Xander's grandmother gives him a special baku charm to use to chase his nightmares away. He just has to be careful not to rely on it too much. If he does, the baku will not only take his dreams, but those of everyone in the house, forever. Without dreams, there is no hope, no motivation, no imagination, no Momotaro. And then it would be far too easy for Ozuno, king of the oni, to wreak havoc. . . .

On his second quest, Xander explores new surreal landscapes, encounters more strange and dangerous creatures, and faces even higher stakes as he learns whether or not he has what it takes to be Momotaro.



Book 1 in the series
(click cover to learn more)


by Margaret Dilloway


Thanks so much for having me on here! I want to talk about one of the most important themes of Xander and the Dream Thief. This book is all about how Xander handles his new powers—or doesn’t handle them. At first he’s kind of using them too much, and his dad warns against doing that. But he can’t help himself, and soon he gets himself (and his whole family) into serious trouble.
Xander’s got to learn how to manage his thoughts and emotions. In his case, they really affect his magic; but all of us have to figure this out at some point. Or else we get into trouble, too. I know there are plenty of times when losing my cool caused me to do poorly on a test, or get into a fight I didn’t want to have, or eat way too many chocolate chip cookies at a time!
A lot of the book is all about how words affect your actions and your thoughts. A hypnotherapist I met had an interesting exercise that he did with kids. He demonstrated it on my daughters. In one of the exercises, they had to say, “I’m weak, I’m weak, I’m weak,” and then attempt to lift up the other one. They couldn’t do it. Then they had to say, “I’m strong, I’m strong, I’m strong,” and then they could lift each other up! It was pretty amazing. (Keep in mind one daughter is six years younger than the other and could lift the older one up. Just for a second, but still!)
This exercise demonstrated that when you say something out loud, or you think it, then you internalize it, too. So if you’re always saying, “I’m no good at math,” for example, then pretty soon that becomes your reality. If you say instead, “I can work through this—I will figure this out. I can do it!” then that becomes your reality. Words really can hurt people!
I read a lot of Japanese myths and martial arts theory books for this book too, many of them written hundreds of years ago. Many of them also contain this theme: you can’t be a great warrior until you learn how to control your emotions and thoughts. I think that’s true of life in general. If we want to be successful at anything—school, work, sports—we have to learn how to be the masters of our minds.
And of course, Xander goes on another grand adventure and meets even weirder creatures than he did in the first book.
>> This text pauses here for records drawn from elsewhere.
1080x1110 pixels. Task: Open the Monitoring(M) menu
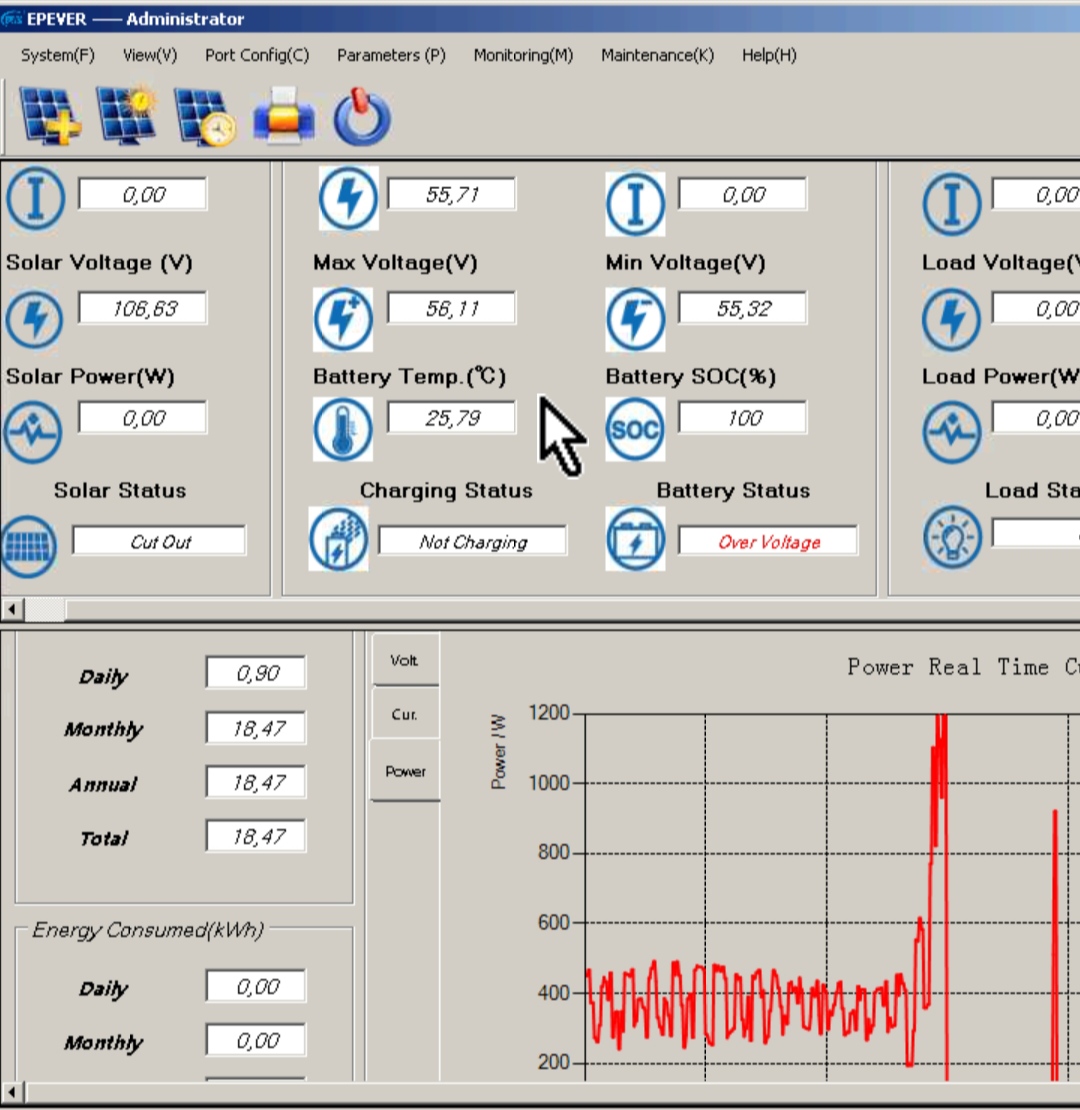click(523, 55)
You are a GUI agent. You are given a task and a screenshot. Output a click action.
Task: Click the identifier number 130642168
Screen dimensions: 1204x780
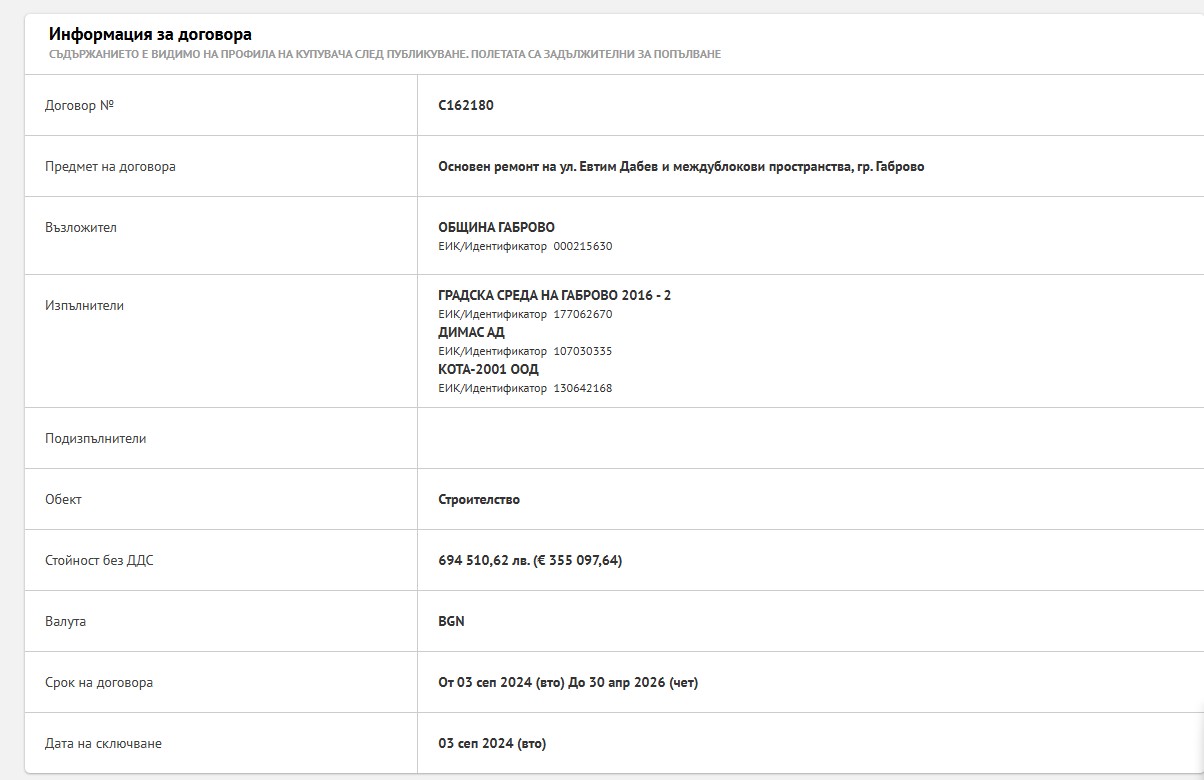pos(582,388)
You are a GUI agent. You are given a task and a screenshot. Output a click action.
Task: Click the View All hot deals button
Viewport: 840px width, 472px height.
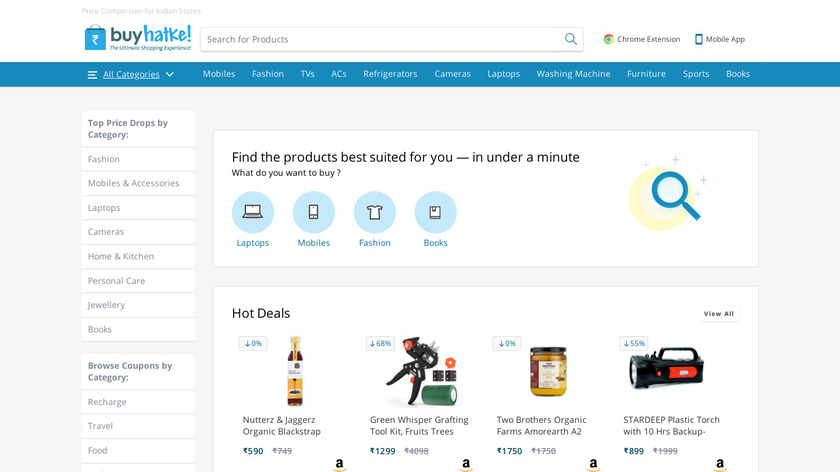tap(718, 314)
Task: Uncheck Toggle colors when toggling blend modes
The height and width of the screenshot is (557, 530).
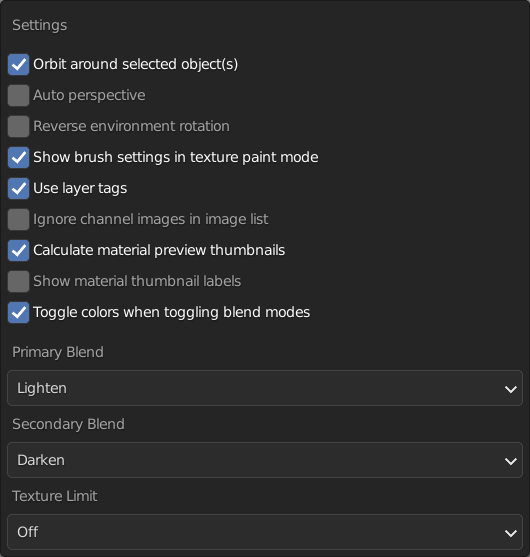Action: (18, 313)
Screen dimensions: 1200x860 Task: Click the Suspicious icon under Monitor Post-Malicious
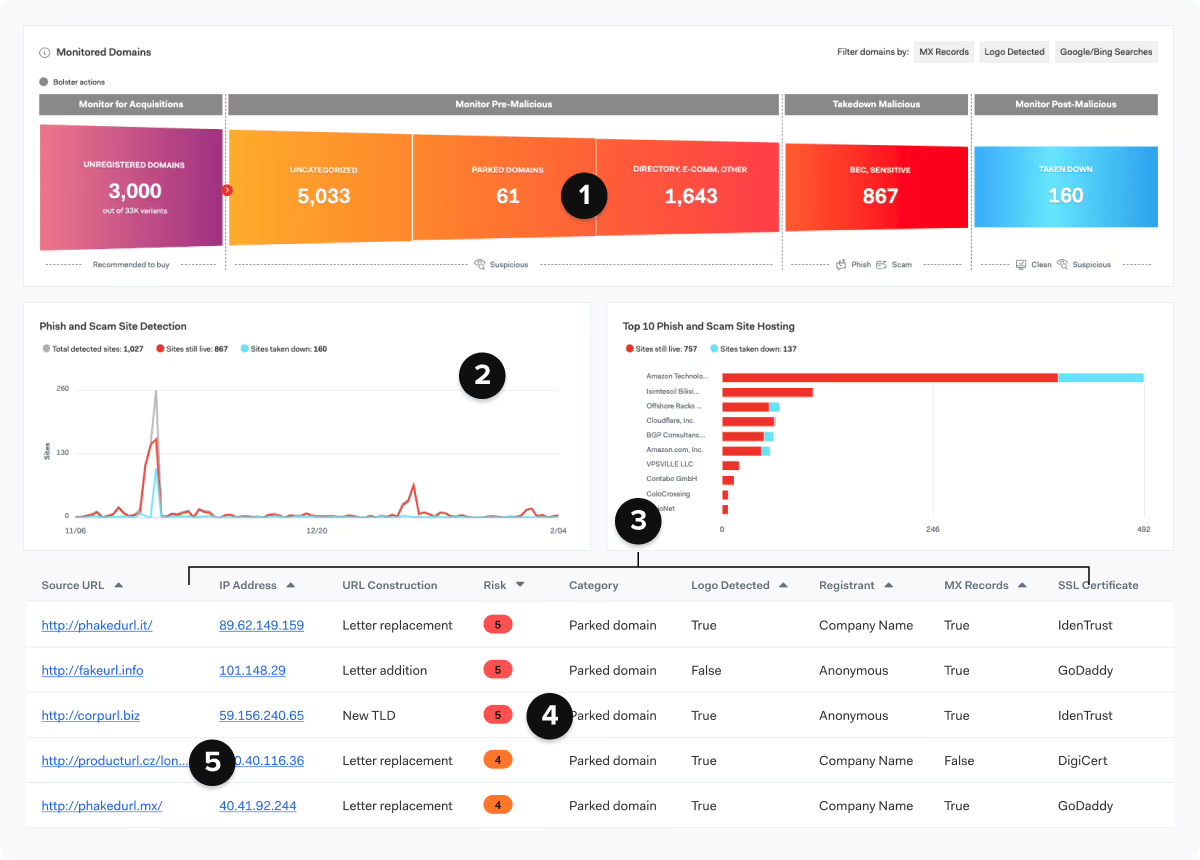(1062, 264)
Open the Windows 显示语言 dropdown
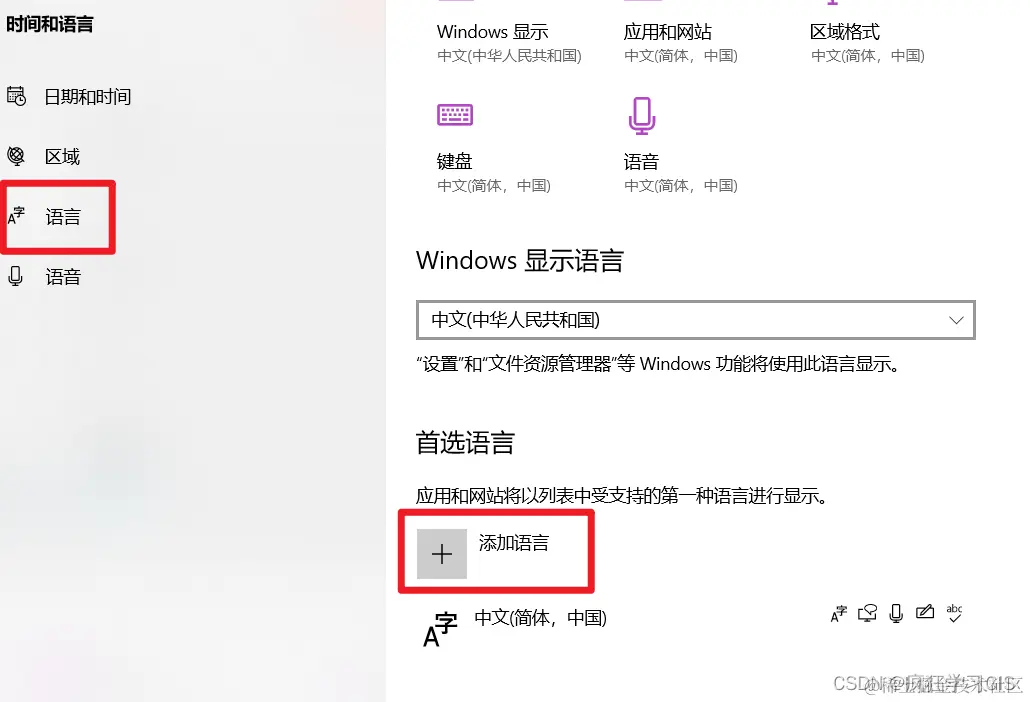The image size is (1030, 702). 696,320
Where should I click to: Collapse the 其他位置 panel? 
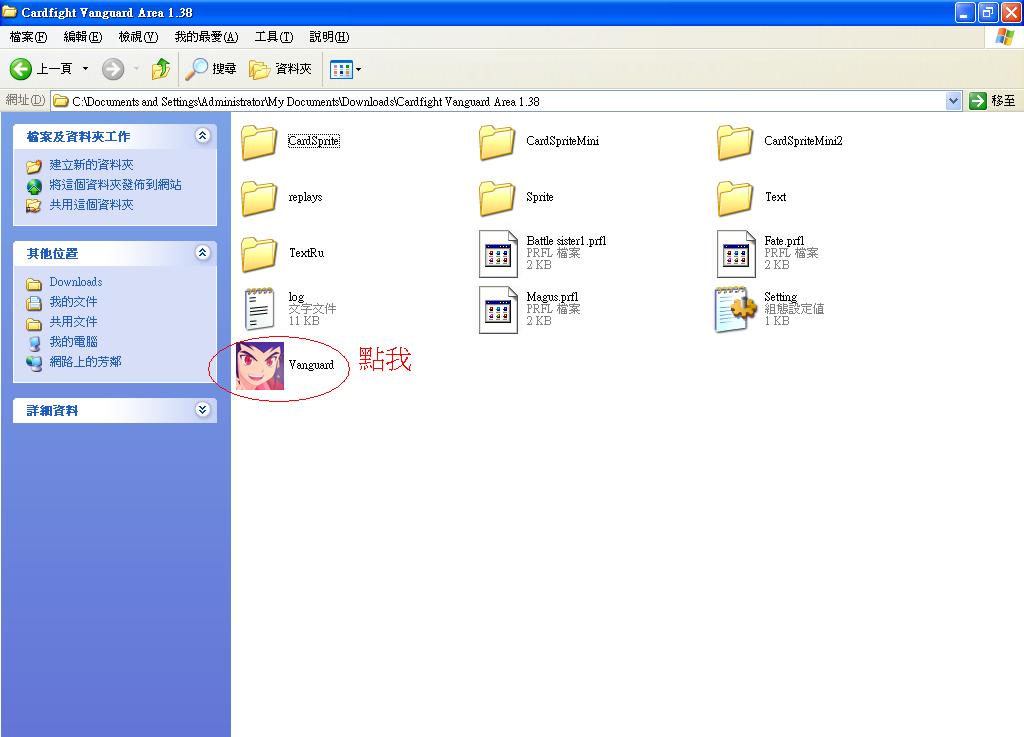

At least one of them is based on a real-life thing you can find in current-day Japan!


Margaret Dilloway is the recipient of the American Library Association's Literary Tastes Award for Best Women's Fiction for THE CARE AND HANDLING OF ROSES WITH THORNS. She is also the author of HOW TO BE AN AMERICAN HOUSEWIFE and SISTERS OF HEART AND SNOW, all from Putnam Books.

In addition to her women's fiction, Dilloway will debut a middle-grade fantasy series for Disney-Hyperion Books in April 2015, MOMOTARO: XANDER AND THE LOST ISLAND OF MONSTERS. website * facebook


 



1 comment:

Lynnette said...

I did not learn of the first Momotaro book - both books are now on to-be-ordered list! They sound wonderful, and I am so happy to see books with a mixed race Japanese family. I have many Asian students who will love these, as will all of my students who love mythology and grand adventure. So happy to learn of the Momotaro series!